Work to complete -
Copy out everything in the material from the line containing "Bookmark this page with star icon" down to the line containing "The width and height of the screenshot is (762, 692).", reproducing each line without any change.

··· Given records

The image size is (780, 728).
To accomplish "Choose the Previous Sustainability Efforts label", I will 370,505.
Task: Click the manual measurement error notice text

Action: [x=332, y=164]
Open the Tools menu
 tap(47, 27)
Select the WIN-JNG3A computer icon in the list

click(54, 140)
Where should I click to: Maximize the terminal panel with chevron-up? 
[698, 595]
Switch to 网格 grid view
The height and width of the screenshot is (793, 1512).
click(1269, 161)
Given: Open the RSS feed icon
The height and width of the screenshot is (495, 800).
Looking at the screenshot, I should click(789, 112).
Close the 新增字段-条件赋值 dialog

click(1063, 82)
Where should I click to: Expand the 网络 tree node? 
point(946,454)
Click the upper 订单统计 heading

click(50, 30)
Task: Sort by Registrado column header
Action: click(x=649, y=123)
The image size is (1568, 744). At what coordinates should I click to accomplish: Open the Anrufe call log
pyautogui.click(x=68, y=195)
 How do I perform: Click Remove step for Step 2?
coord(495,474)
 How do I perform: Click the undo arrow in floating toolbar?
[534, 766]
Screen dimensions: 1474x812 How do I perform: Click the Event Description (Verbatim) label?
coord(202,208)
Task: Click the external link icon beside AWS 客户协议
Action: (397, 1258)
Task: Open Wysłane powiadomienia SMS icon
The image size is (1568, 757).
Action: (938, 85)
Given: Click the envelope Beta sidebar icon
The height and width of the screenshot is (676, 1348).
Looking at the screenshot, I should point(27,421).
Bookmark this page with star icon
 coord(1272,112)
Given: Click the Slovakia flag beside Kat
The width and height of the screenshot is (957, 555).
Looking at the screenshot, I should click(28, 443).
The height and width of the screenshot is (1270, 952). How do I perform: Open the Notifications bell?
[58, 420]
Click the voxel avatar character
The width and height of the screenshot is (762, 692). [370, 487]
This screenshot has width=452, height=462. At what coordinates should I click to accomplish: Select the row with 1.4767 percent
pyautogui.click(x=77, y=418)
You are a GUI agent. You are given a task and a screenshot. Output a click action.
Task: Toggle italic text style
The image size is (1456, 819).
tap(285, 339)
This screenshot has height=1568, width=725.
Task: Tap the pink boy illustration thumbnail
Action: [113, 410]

······

Written reply -
Bookmark this page with star icon
 coord(1272,112)
Given: Click the Slovakia flag beside Kat
The width and height of the screenshot is (957, 555).
Looking at the screenshot, I should click(28, 443).
The height and width of the screenshot is (1270, 952). How do I perform: Open the Notifications bell?
[58, 420]
Click the voxel avatar character
The width and height of the screenshot is (762, 692). [370, 487]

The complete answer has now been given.